AT Think

How to structure multiple businesses

If you have clients who own more than one business, how they structure those companies can affect them from the legal and tax perspectives.

As an accounting professional, you will likely be the person they'll talk with to understand the tax implications. It also will be helpful for them to speak with an attorney for guidance on the legal ramifications.

To help your clients understand some of the considerations to think about when structuring multiple businesses, let's look at three possible ways many entrepreneurs approach the situation:

1. Have a single corporation or LLC and create individual DBAs (“Doing Business As,” also known as a “fictitious name” or “assumed name") for each business line that the company operates.
2. Form separate corporations or LLCs for each business.
3. Create a holding company and form separate corporations or LLCs beneath it for each business.

Each approach has pros and cons, so clients will want to weigh each option carefully before deciding on the route to travel.

Three ways to legally structure multiple businesses:

1. Single business entity with multiple DBAs

With this approach, business owners form one LLC or corporation and then file DBAs for each line of business that will operate under that entity.

For example, let’s imagine a business owner has formed an LLC for her retail store called “Fashion Accessories by Liz, LLC,” and then wants to set up an online clothing boutique.

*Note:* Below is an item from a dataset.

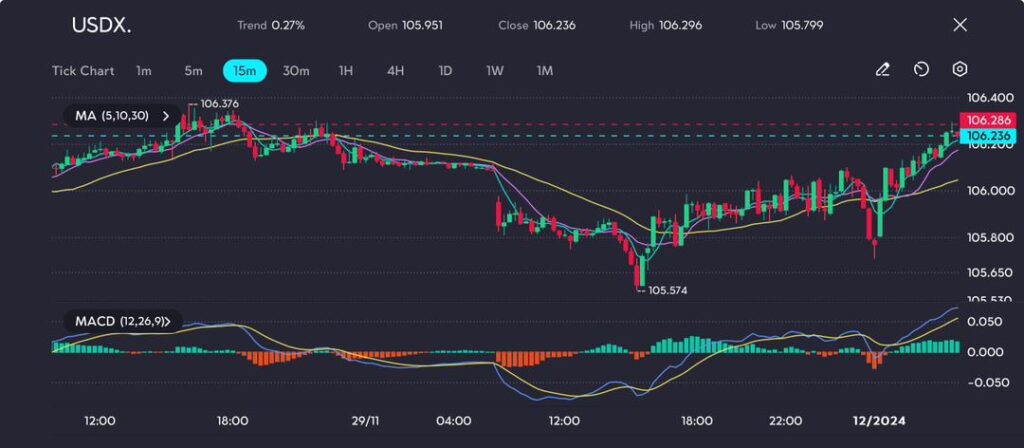
Task: Switch to 30m timeframe
Action: coord(296,71)
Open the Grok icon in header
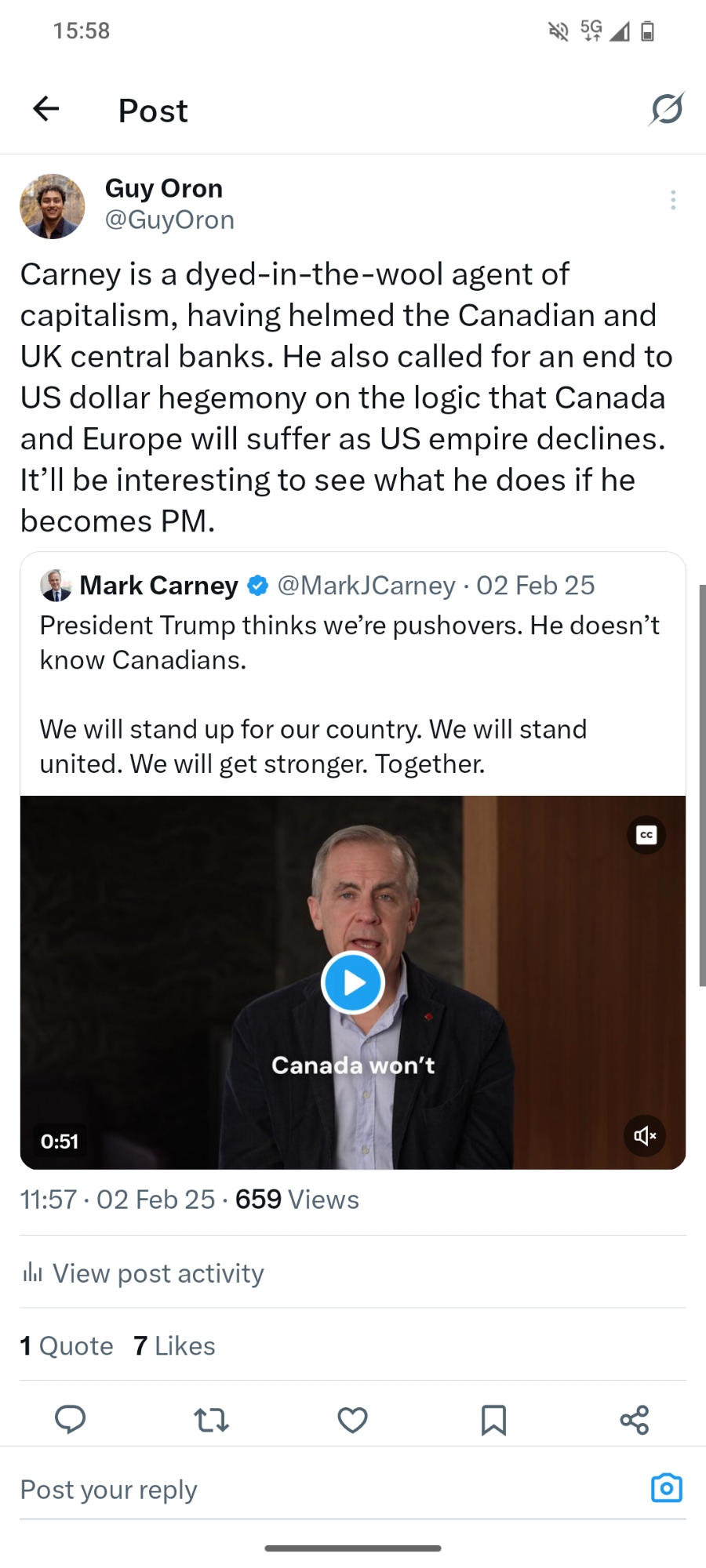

The LLC could file a DBA for something like, “Dress Like You Mean It Boutique.” This would enable Liz to market and manage each business line separately (each accepting payments and writing checks in its independent name, etc.).

Because there is just one registered business entity to maintain, this way of managing multiple business lines would keep setup and ongoing compliance formalities minimal. For instance, Liz would only need to apply for one Employer Identification Number, and her LLC's profit and loss (including that of her DBA) would get reported through her personal tax returns. Other compliance requirements might also exist, depending on the type of business and where it's located. However, this scenario is generally less complicated compared to other ways of setting up multiple businesses.

With DBAs under a single LLC or corporation, they get personal liability protection through their registered business entity. It’s important to realize, though, that multiple DBAs under a corporation or LLC are not insulated from each other's legal or financial debts. All are considered to be the same legal and tax entity, and all are liable.

2. Form separate LLCs or corporations for each business unit

Another option your clients might want to consider is forming individual LLCs or corporations for each business they wish to operate. In this case, each business is its own standalone entity.

This approach can be attractive to those who want to isolate each business's legal and financial risks to its own liabilities rather than assume the risk of all of the entrepreneur's business operations.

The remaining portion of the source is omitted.